» REQUIRED ACTION
Copy, from the entries below, each line where the word "toolbar" can be found.

• • • • • • •

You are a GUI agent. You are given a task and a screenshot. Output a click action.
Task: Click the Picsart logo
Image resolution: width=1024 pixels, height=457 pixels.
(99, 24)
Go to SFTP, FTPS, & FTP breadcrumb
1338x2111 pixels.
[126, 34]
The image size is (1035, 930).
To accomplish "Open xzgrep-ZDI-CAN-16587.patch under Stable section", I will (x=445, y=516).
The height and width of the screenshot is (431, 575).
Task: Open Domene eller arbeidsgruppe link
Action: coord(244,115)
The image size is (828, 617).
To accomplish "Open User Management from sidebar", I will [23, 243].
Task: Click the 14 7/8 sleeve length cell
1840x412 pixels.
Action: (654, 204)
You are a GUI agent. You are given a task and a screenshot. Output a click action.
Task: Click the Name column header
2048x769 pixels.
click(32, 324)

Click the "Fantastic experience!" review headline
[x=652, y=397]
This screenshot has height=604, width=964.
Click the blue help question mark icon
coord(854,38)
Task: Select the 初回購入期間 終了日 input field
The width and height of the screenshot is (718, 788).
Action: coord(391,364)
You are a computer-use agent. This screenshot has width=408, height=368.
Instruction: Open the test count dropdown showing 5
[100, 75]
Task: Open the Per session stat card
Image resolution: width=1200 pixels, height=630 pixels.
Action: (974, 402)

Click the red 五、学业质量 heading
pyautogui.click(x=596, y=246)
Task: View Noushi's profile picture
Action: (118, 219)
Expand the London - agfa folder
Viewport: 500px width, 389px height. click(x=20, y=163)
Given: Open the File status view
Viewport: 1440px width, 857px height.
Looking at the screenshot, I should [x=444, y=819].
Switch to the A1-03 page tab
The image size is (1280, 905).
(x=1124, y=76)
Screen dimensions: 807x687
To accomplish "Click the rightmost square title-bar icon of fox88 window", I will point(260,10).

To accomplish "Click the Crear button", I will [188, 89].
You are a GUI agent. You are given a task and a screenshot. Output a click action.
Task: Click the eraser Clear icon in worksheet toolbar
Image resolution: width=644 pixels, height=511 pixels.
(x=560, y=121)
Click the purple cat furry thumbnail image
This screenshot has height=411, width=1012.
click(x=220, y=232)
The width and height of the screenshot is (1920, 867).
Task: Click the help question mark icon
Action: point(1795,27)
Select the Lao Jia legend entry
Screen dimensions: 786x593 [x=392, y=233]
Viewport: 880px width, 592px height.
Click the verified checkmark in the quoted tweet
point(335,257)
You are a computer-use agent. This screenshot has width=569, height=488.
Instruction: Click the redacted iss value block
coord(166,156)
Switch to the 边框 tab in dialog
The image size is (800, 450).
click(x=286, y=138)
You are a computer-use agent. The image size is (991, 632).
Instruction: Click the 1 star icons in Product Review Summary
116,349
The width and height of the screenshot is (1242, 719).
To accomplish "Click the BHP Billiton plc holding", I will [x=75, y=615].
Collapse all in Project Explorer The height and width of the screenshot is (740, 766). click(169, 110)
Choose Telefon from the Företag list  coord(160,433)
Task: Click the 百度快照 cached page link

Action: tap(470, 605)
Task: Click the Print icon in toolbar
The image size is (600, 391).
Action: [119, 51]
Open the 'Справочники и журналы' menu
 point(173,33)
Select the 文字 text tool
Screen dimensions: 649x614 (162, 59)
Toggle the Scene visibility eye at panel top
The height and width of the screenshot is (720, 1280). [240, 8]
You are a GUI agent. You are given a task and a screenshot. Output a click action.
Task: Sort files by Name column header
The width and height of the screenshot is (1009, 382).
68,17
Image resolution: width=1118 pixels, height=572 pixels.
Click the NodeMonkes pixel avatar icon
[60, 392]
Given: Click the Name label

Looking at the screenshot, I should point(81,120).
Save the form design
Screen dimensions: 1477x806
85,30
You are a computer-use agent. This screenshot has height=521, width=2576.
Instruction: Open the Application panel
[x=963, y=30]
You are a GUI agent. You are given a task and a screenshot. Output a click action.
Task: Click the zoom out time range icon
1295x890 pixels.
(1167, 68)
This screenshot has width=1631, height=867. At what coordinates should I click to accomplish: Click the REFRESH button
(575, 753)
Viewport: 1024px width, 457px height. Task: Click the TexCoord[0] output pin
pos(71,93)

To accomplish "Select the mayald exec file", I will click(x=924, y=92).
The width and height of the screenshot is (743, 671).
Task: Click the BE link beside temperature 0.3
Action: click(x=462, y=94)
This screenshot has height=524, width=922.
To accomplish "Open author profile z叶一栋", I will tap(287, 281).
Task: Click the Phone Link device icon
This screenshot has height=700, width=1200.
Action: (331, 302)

• • • • • • •

» RESPONSE FOR THIS EXERCISE
Task: Click the eraser Clear icon in worksheet toolbar
Task: Click the Print icon in toolbar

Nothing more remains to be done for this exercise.